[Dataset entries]
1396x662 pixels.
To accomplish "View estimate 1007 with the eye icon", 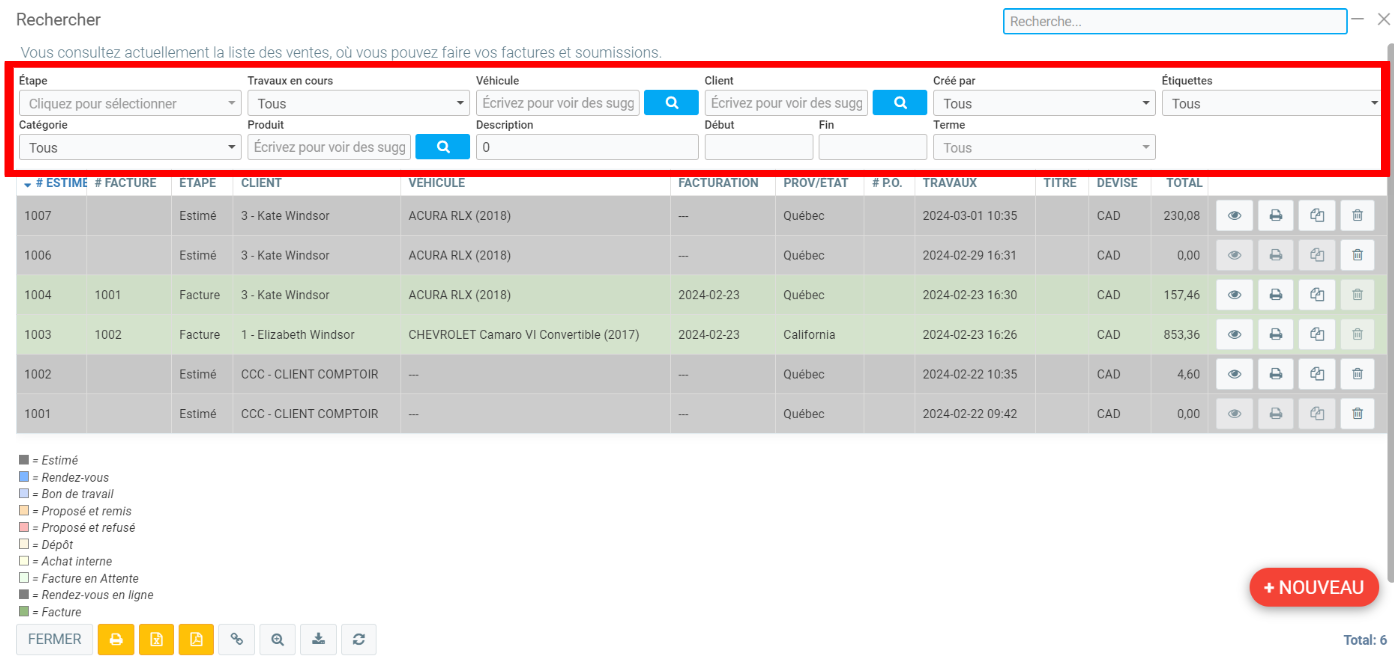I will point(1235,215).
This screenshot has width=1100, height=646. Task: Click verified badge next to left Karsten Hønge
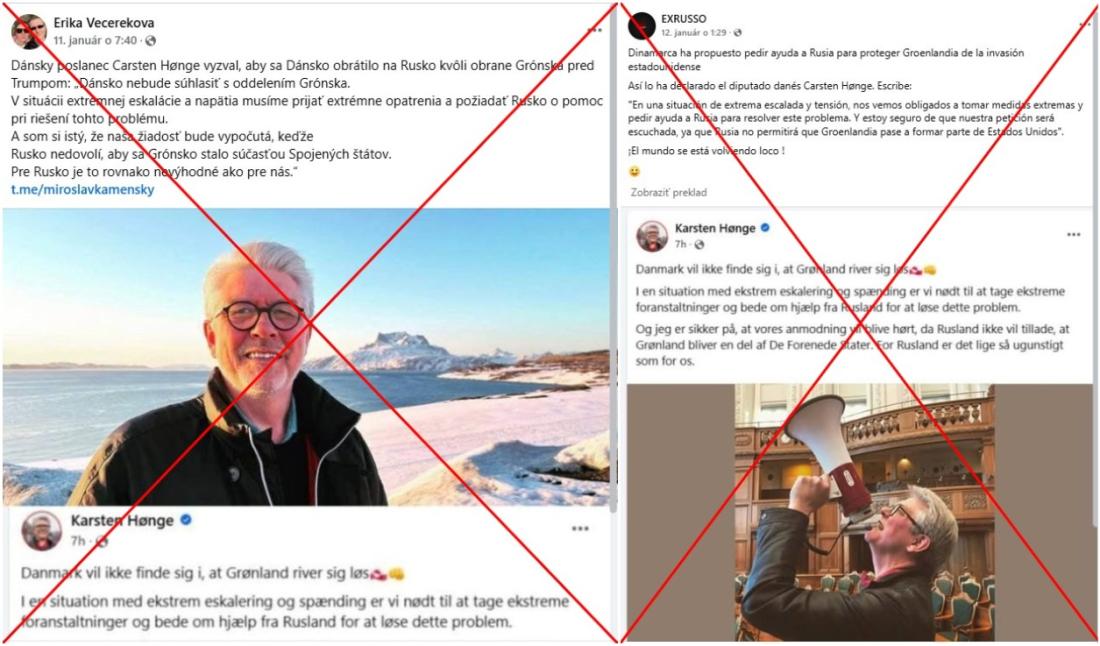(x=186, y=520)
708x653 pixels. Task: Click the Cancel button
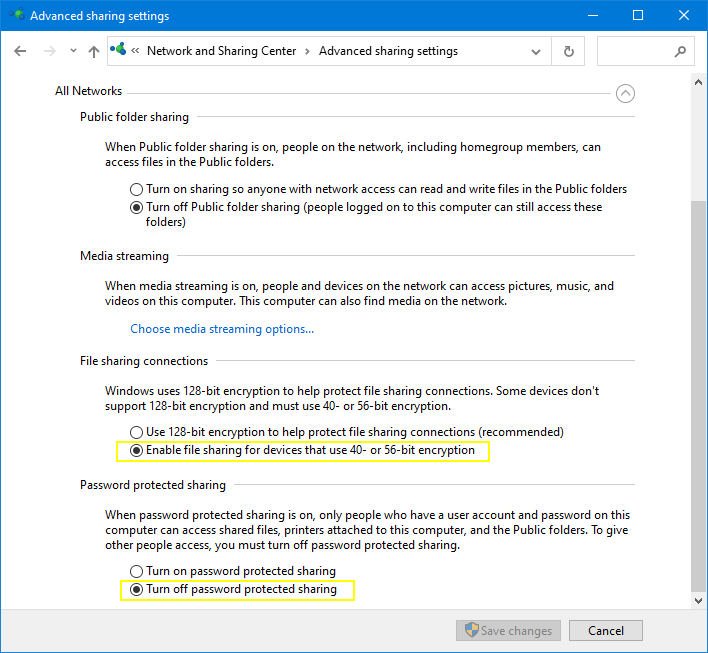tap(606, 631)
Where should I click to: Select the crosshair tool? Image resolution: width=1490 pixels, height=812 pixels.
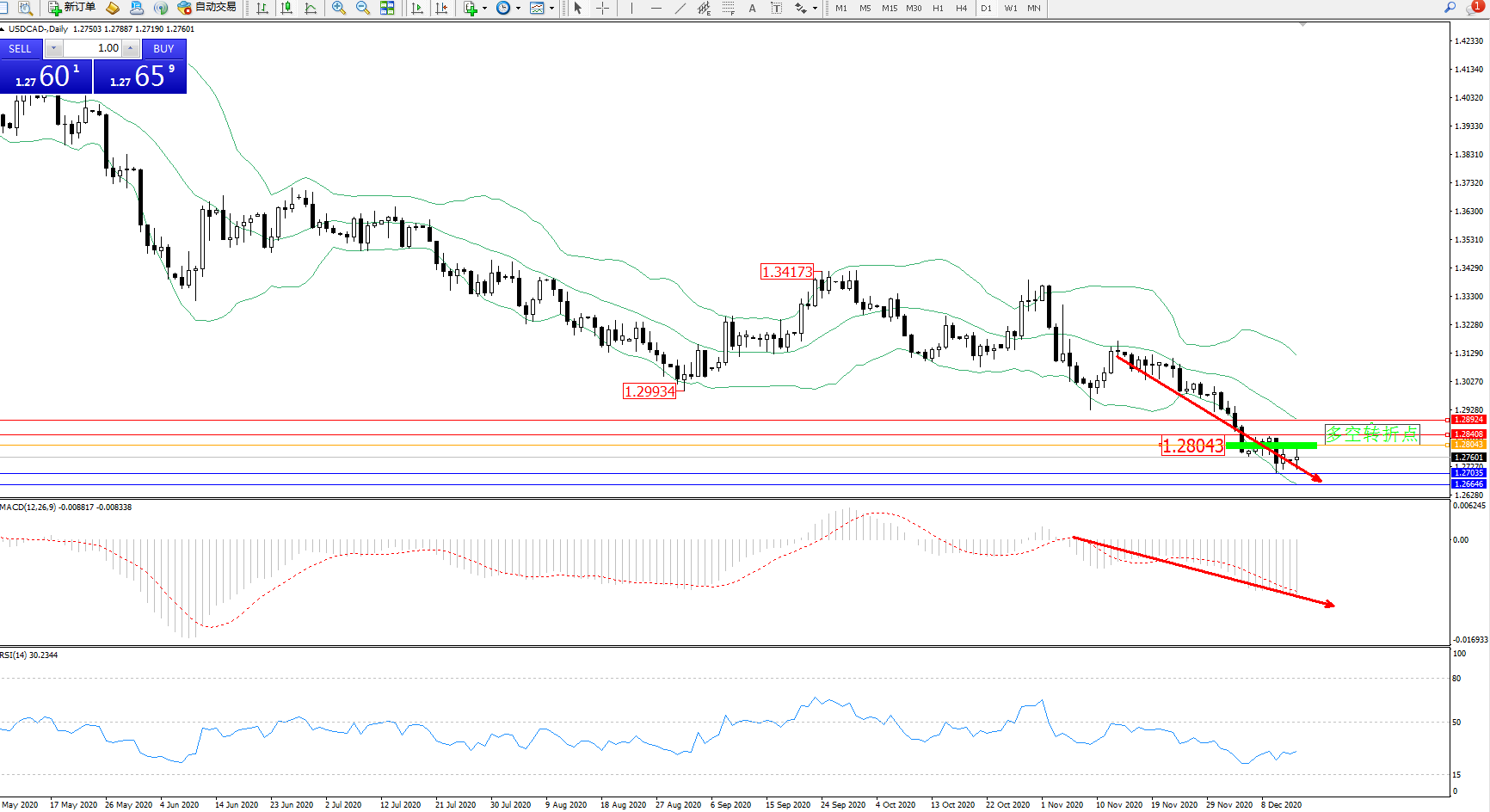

--

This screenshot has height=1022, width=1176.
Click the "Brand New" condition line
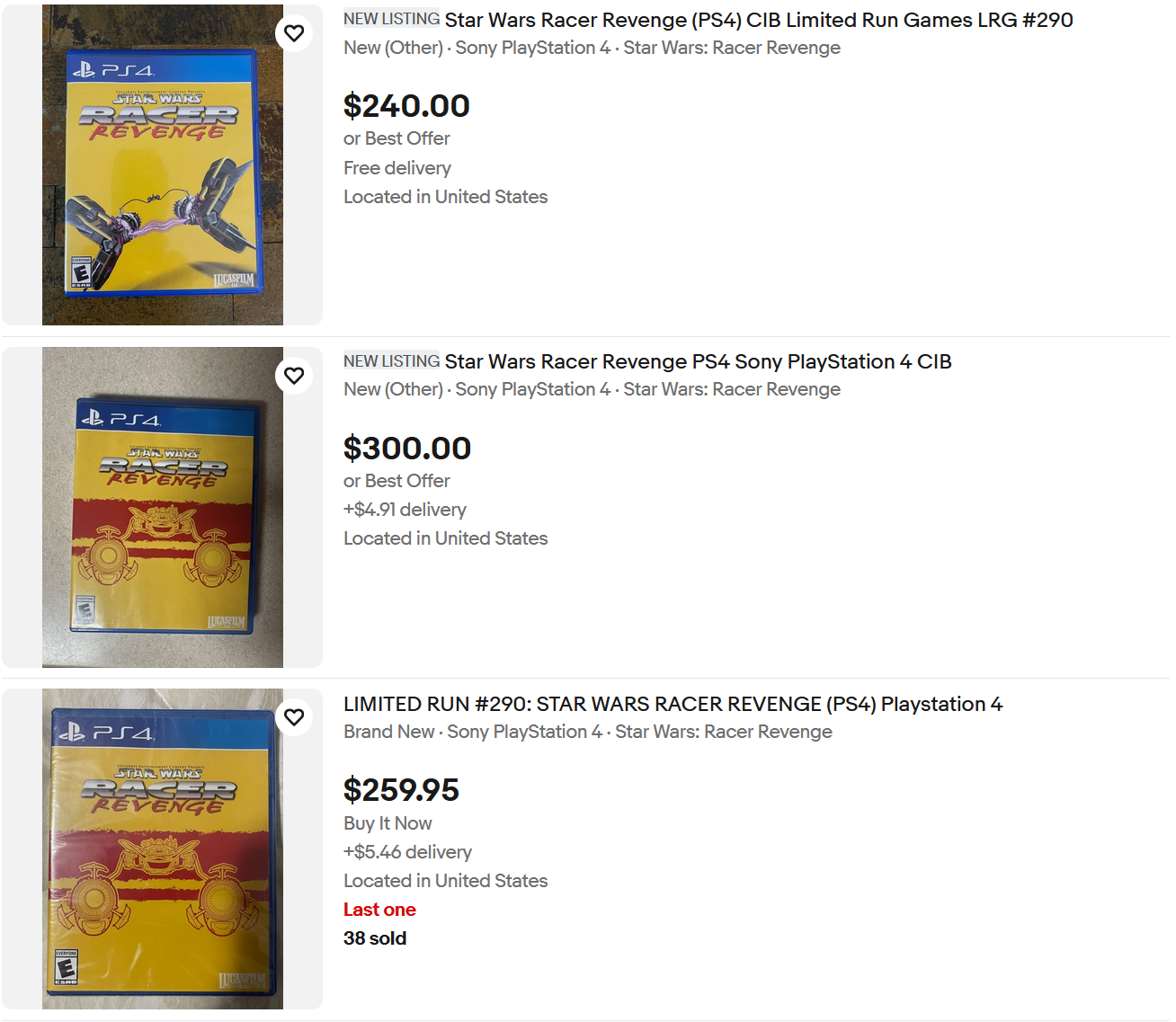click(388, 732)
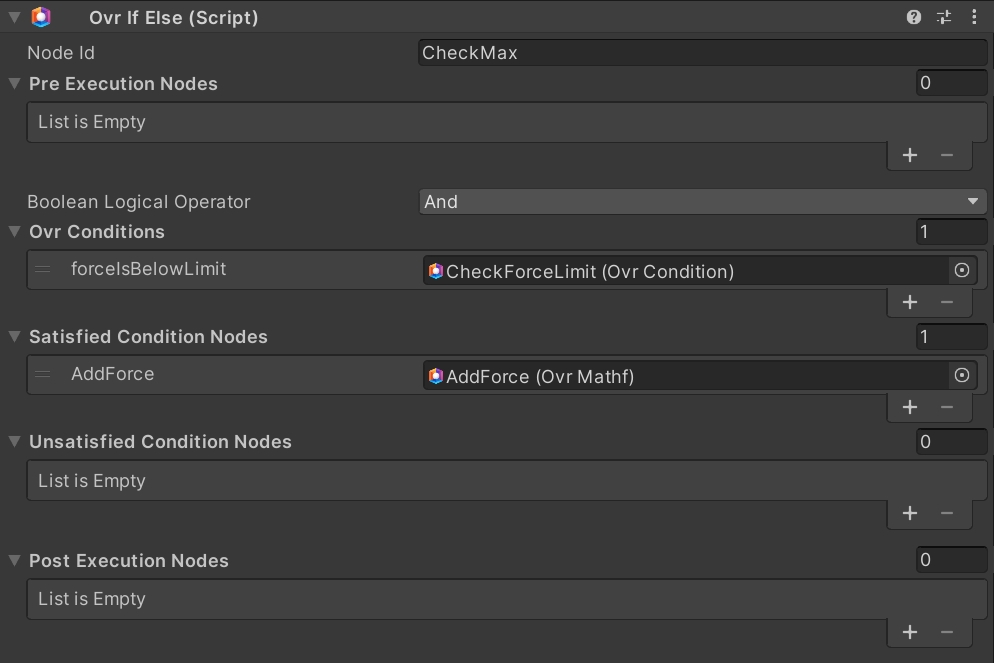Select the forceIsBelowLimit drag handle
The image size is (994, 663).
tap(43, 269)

→ Goal of the exercise:
Please return the data above exactly as it stands from the line with "This screenshot has width=1100, height=646." to the line with "Where should I", keeping both of those lines but none of the pictures.

→ Result of the exercise:
This screenshot has width=1100, height=646. Task: Click verified badge next to left Karsten Hønge
(x=186, y=520)
708x653 pixels. Task: Click the Cancel button
tap(606, 631)
Where should I click to: Select the crosshair tool? Image resolution: width=1490 pixels, height=812 pixels.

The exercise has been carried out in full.